Instructions for reconstituting and diluting Ertapenem Hikma:

For single use.

Preparation for intravenous administration:

Ertapenem Hikma must be reconstituted and then diluted before administration.

Adults and adolescents (13 to 17 years of age)

Reconstitution:

Reconstitute the contents of the 1 g vial of Ertapenem Hikma with 10 ml of water for injection or 9 mg/ml (0.9 %) sodium chloride solution to obtain a reconstituted solution of approximately 100 mg/ml. Shake well to dissolve.

Dilution

For a 50 ml diluent bag:For a dose of 1 g, transfer the contents of the reconstituted vial immediately to a 50 ml bag of 9 mg/ml (0.9 %) sodium chloride solution;

For a 50 ml diluent vial:For a dose of 1 g, remove 10 ml from a 50 ml vial of 9 mg/ml (0.9 %) sodium chloride solution and discard. Transfer the contents of the 1 g vial of Ertapenem Hikma reconstituted to the 50 ml vial of 9 mg/ml (0.9 %) sodium chloride solution.

Infusion

Infuse over a period of 30 minutes.

Children (3 months to 12 years of age)

Reconstitution

Reconstitute the contents of the 1 g vial of Ertapenem Hikma with 10 ml of water for injection or 9 mg/ml (0.9 %) sodium chloride solution to obtain a reconstituted solution of approximately 100 mg/ml. Shake well to dissolve.

Dilution

For a diluent bag: transfer a volume equivalent to 15 mg/kg of body weight (not exceeding 1 g/day) to a bag of 9 mg/ml (0.9 %) sodium chloride solution, for a final concentration of 20 mg/ml or less; or For a diluent vial: transfer a volume equivalent to 15 mg/kg of body weight (not exceeding 1 g/day) to a vial of 9 mg/ml (0.9 %) sodium chloride solution, for a final concentration of 20 mg/ml or less.

Infusion

Infuse over a period of 30 minutes.

The reconstituted solution must be diluted in 9 mg/ml (0.9 %) sodium chloride solution immediately after preparation. The solutions are physically and chemically stable for 6 hours at room temperature (25 °C) or for 24 hours between 2 and 8 °C (in the refrigerator). From a microbiological point of view, the diluted solutions must be used immediately. If not used immediately, the storage times in use are the responsibility of the user and should not normally exceed 24 hours between 2 and 8 °C, unless the reconstitution was performed in controlled and validated aseptic conditions.
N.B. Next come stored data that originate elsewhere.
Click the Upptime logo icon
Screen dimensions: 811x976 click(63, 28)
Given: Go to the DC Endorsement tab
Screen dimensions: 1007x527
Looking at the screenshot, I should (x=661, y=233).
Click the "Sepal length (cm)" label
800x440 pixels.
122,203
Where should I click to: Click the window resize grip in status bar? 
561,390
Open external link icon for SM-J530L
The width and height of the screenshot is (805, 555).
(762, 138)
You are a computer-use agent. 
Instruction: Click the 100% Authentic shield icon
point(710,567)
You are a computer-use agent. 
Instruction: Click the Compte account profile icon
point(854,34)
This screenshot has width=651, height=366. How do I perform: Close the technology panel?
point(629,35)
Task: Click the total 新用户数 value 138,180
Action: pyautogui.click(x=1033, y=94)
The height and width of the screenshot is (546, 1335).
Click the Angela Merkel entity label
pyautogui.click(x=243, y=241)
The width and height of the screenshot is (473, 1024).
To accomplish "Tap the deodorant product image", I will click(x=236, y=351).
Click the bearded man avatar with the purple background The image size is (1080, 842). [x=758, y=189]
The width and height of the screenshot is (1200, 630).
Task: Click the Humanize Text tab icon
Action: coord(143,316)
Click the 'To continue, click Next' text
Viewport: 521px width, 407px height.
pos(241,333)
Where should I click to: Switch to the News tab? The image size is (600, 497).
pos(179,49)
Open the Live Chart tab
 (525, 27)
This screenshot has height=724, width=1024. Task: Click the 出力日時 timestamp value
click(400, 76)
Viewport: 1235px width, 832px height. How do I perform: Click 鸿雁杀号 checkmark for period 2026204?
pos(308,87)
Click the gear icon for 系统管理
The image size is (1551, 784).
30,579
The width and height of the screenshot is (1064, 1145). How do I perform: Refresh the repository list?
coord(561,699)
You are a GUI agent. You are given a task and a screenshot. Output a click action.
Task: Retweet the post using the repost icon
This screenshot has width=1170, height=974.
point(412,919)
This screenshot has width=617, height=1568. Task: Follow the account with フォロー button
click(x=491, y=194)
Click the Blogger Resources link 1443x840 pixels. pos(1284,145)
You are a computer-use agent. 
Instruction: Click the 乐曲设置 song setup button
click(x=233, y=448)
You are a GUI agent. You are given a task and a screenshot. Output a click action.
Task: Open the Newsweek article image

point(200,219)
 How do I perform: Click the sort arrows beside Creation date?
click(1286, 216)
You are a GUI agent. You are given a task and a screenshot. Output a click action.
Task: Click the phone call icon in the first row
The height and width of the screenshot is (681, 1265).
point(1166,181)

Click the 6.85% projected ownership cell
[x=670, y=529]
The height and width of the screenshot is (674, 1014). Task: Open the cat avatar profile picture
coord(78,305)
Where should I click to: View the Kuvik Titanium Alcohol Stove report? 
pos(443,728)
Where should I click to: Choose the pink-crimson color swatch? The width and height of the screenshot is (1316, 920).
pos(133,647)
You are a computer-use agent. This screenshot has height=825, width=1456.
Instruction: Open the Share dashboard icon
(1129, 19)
Once removed from the refrigerator, the solutions must be used within 4 hours. Do not freeze the reconstituted solutions.

Whenever the container permits, the reconstituted solutions must be visually inspected before administration for the presence of particles or discoloration. The solutions of Ertapenem Hikma vary from colorless to pale yellow. A variation in color within this range does not affect efficacy.

The disposal of unused medicinal product and all materials that have been in contact with it, will be carried out in accordance with local regulations.